What you write must be the lines from the one holding "Click the word Россия in the first line" through the final line of the records below, reproduced exactly, minus the pictures.

START RECORDS

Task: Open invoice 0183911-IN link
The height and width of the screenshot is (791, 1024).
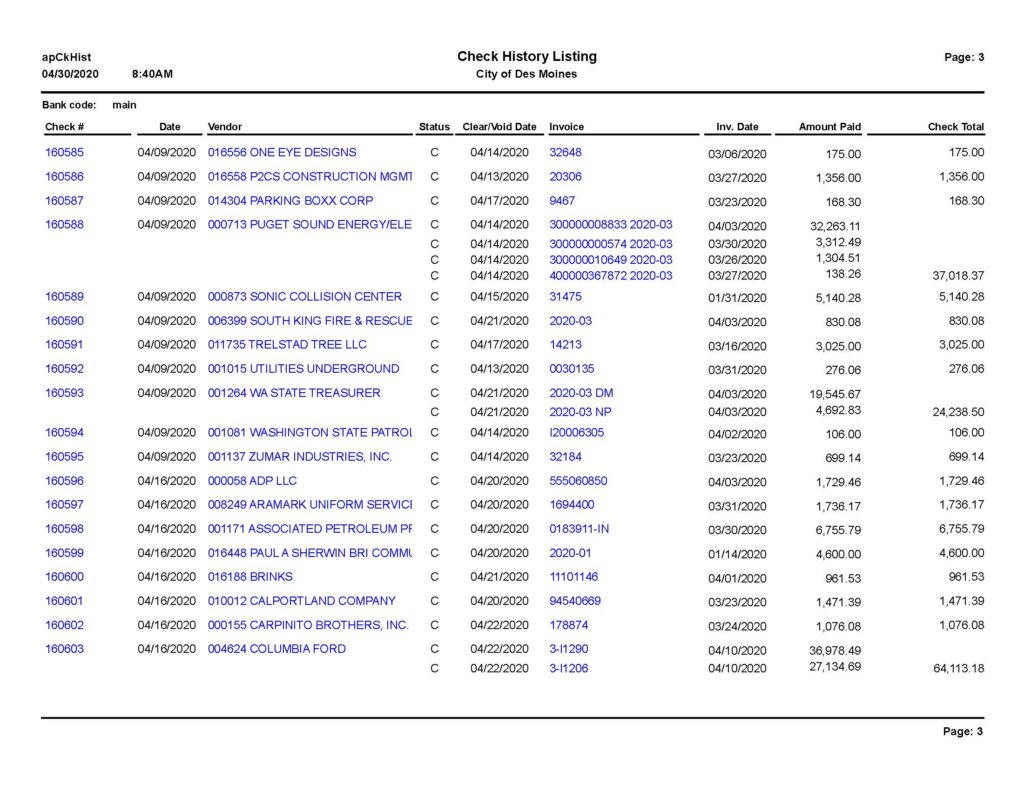Action: click(x=579, y=529)
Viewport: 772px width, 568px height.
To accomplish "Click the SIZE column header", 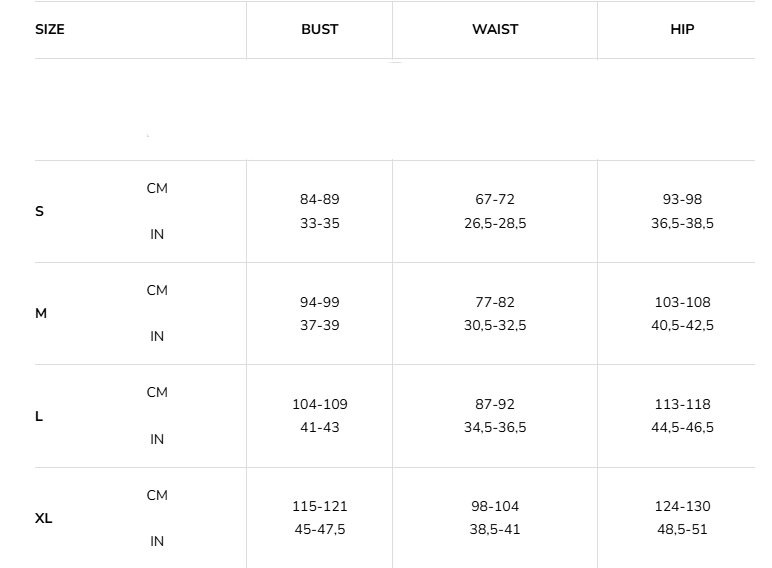I will tap(50, 30).
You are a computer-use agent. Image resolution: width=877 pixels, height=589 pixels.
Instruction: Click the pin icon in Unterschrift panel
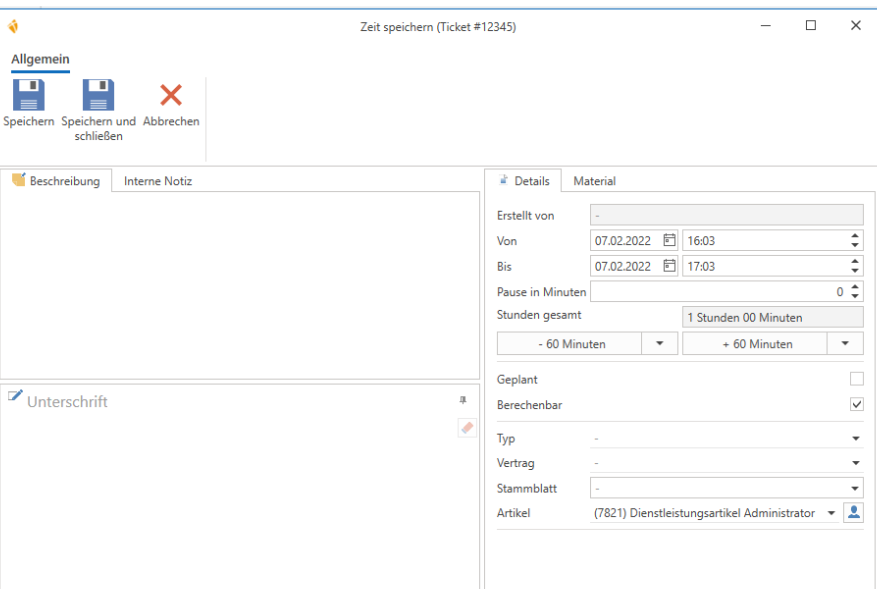[462, 400]
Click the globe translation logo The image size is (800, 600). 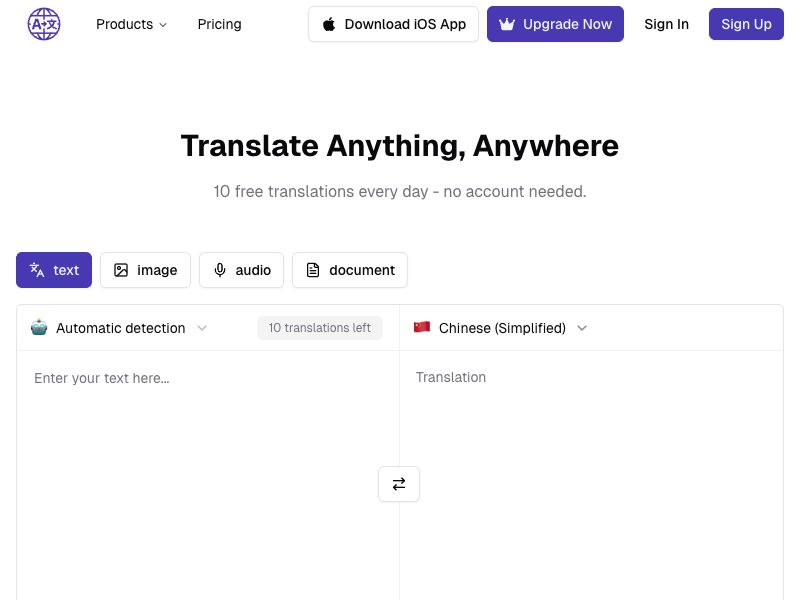(43, 23)
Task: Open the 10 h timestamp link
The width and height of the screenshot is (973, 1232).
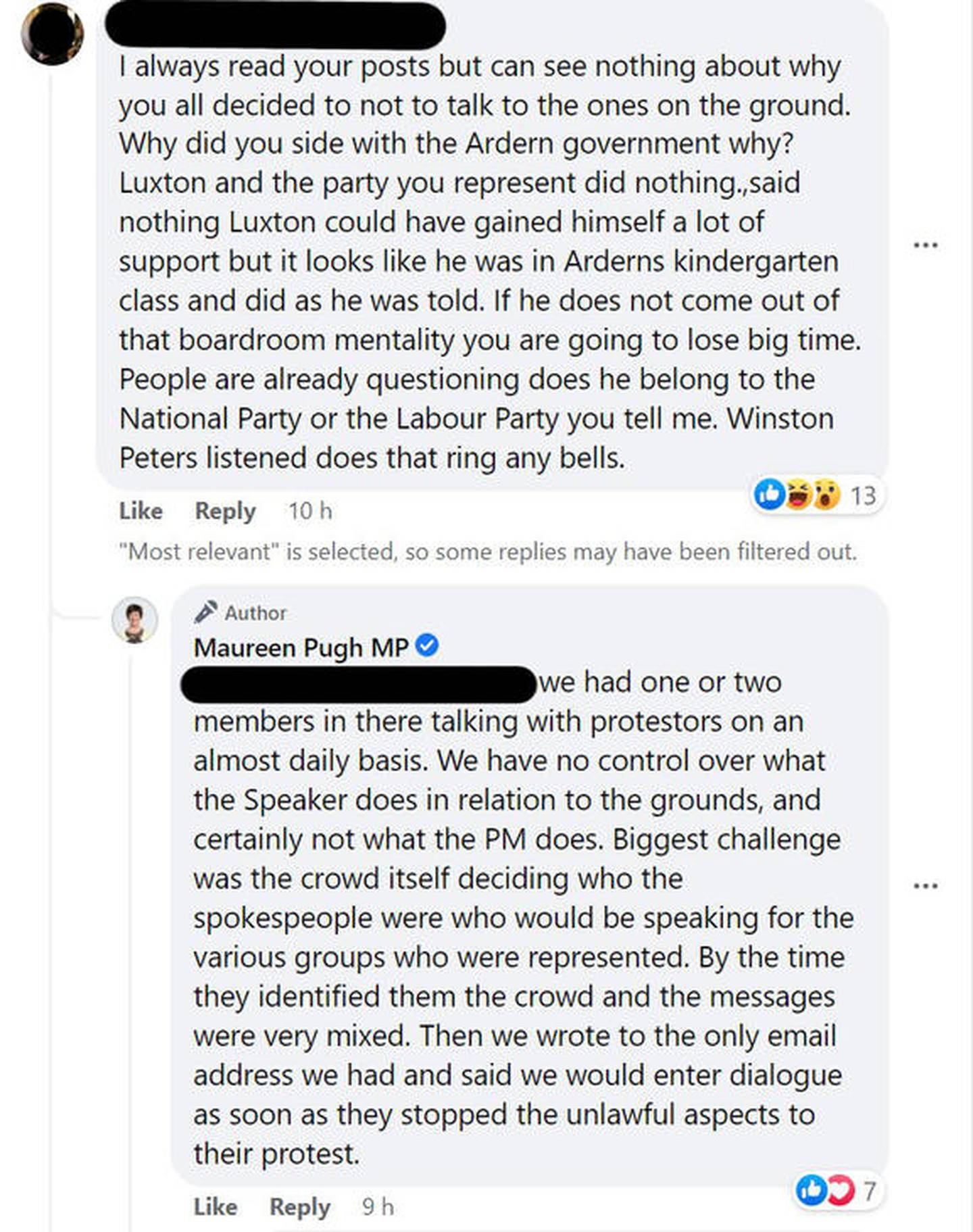Action: [310, 511]
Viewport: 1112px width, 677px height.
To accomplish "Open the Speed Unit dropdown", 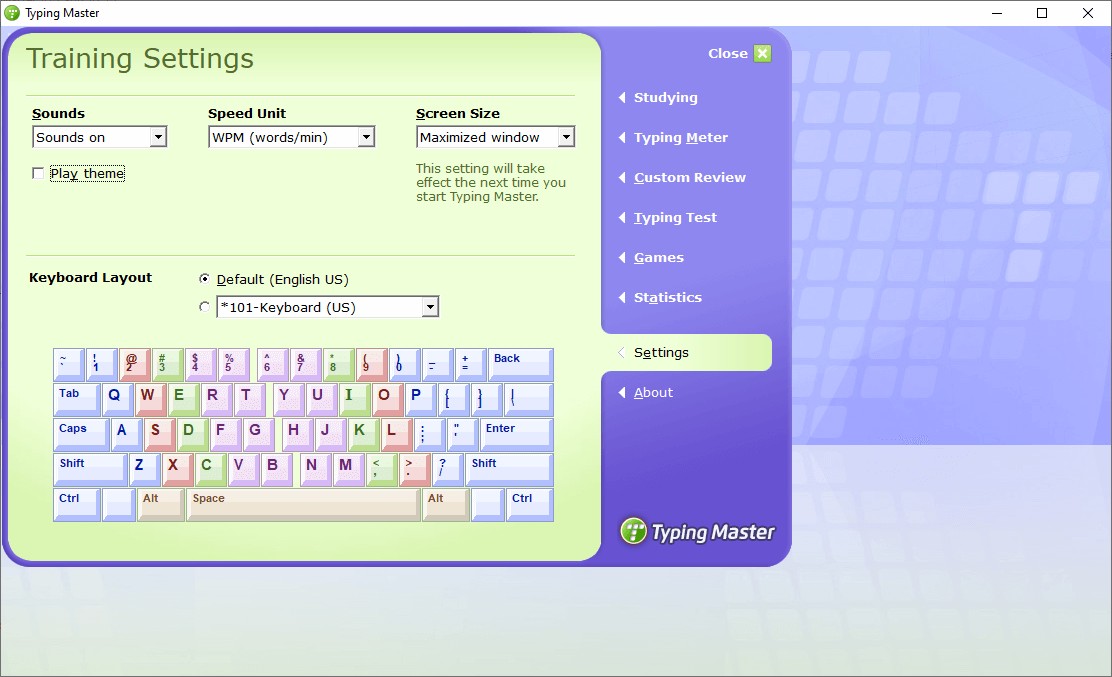I will pyautogui.click(x=366, y=137).
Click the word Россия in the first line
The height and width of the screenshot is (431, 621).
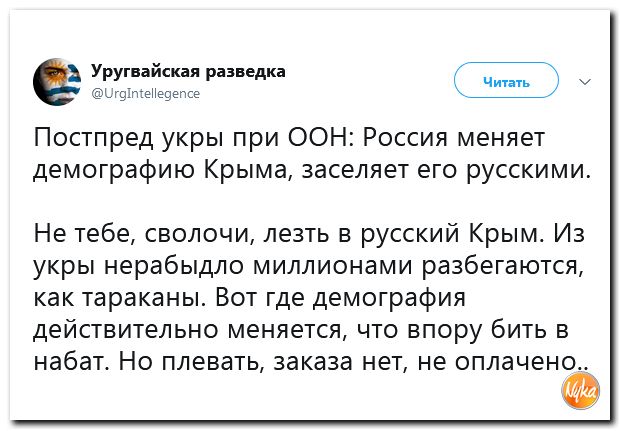[406, 139]
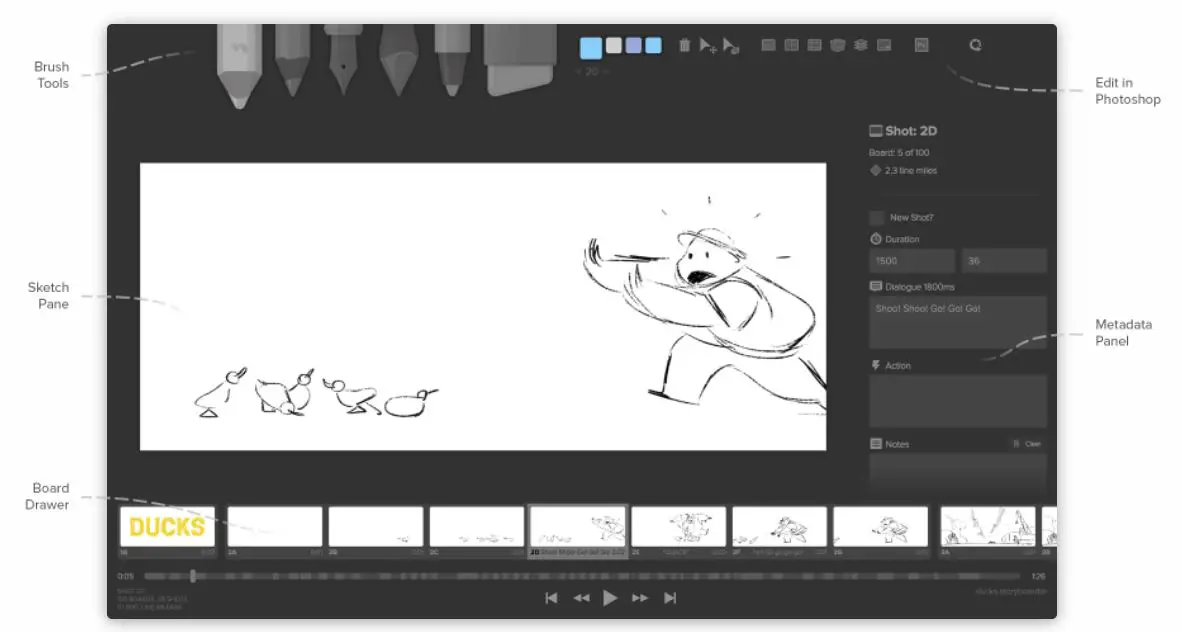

END RECORDS

» **RESPONSE BELOW**
Click the word Россия in the first line
The height and width of the screenshot is (431, 621).
[406, 139]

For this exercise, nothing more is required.